Final Report: Ultrasensitive Acrolein Sensor for Environmental MonitoringEPA Contract Number: EPD06023
Title: Ultrasensitive Acrolein Sensor for Environmental Monitoring
Investigators: Richman, Bruce
Small Business: Picarro, Inc.
EPA Contact: Manager, SBIR Program
Project Period: March 1, 2006 through August 31, 2006
Project Amount: $69,284
RFA: Small Business Innovation Research (SBIR) - Phase I (2006) RFA Text | Recipients Lists
Research Category: Air Quality and Air Toxics , Particulate Matter , SBIR - Air Pollution , Small Business Innovation Research (SBIR)
Accurate, continuous measurement of acrolein in both indoor and outdoor air is essential for establishing and enforcing air quality standards that protect human health and the environment. Acrolein is extremely toxic to humans and is listed by the U.S. Environmental Protection Agency (EPA) as 1 of 33 hazardous air pollutants. Acrolein inhalation at levels as low as 90 ppb (parts per billion) for 5 minutes has resulted in eye and respiratory irritation with increasing concentrations leading to more severe symptoms (Toxicological Review of Acrolein, Integrated Risk Information System, May 2003). Symptoms also are more severe in asthmatics, infants, and children (Prioritization of Toxic Air Contaminants - Acrolein, Children’s Environmental Health Protection Act, October 2001). Acrolein has been reported as lethal in concentrations greater than 150 ppm for 10 minutes. A current concern is long-term exposure of children to 1 ppbv level concentration of acrolein. Although the Occupational Safety and Health Administration permissible exposure limit (PEL) for adults is 100 ppbv for 8 hours per day, toxicology experts now suspect that 1 ppbv may pose significant harm to children.
Acrolein is used principally as a chemical intermediate in the production of acrylic acid and its esters. Acrolein is used directly as an aquatic herbicide and algaecide in irrigation canals, as a microbiocide in oil wells, as a liquid hydrocarbon fuel, and as a slimicide in the manufacture of paper. It also is used to cool water towers and water treatment ponds. Combustion of fossil fuels, tobacco smoke, and pyrolyzed animal and vegetable fats contribute to the environmental prevalence of acrolein (Prioritization of Toxic Air Contaminants - Acrolein, Children’s Environmental Health Protection Act, October 2001). Acrolein is a by-product of fires and is one of several acute toxicants that firefighters must endure. It also is formed from atmospheric reactions of 1,3-butadiene.
Acrolein is highly reactive with a short half-life that complicates sample collection and measurement accuracy. The steps for making an acrolein measurement in ambient air, for example, involve drawing air at a specific flow rate through a cartridge coated with acidified dinitrophenylhydrazine (DNPH), coldpacking the cartridge for shipment, then desorbing the cartridge and a comparison blank in the laboratory using high performance liquid chromatography (HPLC). A report published by the International Programme on Chemical Safety states, “technical difficulties in the measurement of acrolein in air include possible interference of propionaldehyde-DNPH and acetone-DNPH derivatives with the acrolein-DNPH derivative during gas chromatography or HPLC high-performance liquid chromatography and potentially low recovery of acrolein from DNPH-coated silica gel” (Concise International Chemical Assessment Document 43, World Health Organization, Geneva 2002).

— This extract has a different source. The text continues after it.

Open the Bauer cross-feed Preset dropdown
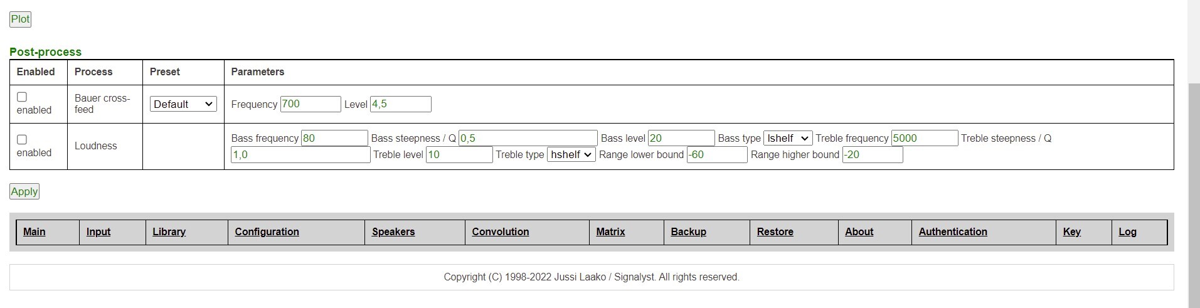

A simple, accurate, real-time measurement of acrolein is required to better understand the health impact of acute and chronic human exposure to acrolein. Such an instrument could be placed in the field to continuously monitor and report acrolein levels in targeted locations. Picarro, Inc., has developed a sensitive, real-time acrolein measurement instrument that can detect acrolein. The all-optical approach for our sensor uses cavity ringdown spectroscopy (CRDS), which has been clearly established over the past decade as a robust, real-time, highly sensitive and selective technology for measuring trace gas concentrations.
In Phase I, Picarro built a CRDS system to target the acrolein absorption band at 1623 nm and determined whether it can detect acrolein with a sensitivity of 1 part per billion in the presence of H2O, CO2, CO, and other potential sources of interference in the atmosphere and in combustion exhaust. We chose the 1623 nm absorption band for acrolein because most other gases in the atmosphere and combustion exhaust have windows with little or no absorption features with the acrolein band.
Cavity Ringdown Spectroscopy
CRDS is a technique where a gas sample is introduced into a high-finesse optical cavity. The CRDS analyzer continuously generates high-resolution optical spectra of a gas stream, where each spectrum is comprised of optical absorption loss as a function of optical frequency. As data are acquired, continuous analysis of optical absorption spectra is performed resulting in reported acrolein concentration levels.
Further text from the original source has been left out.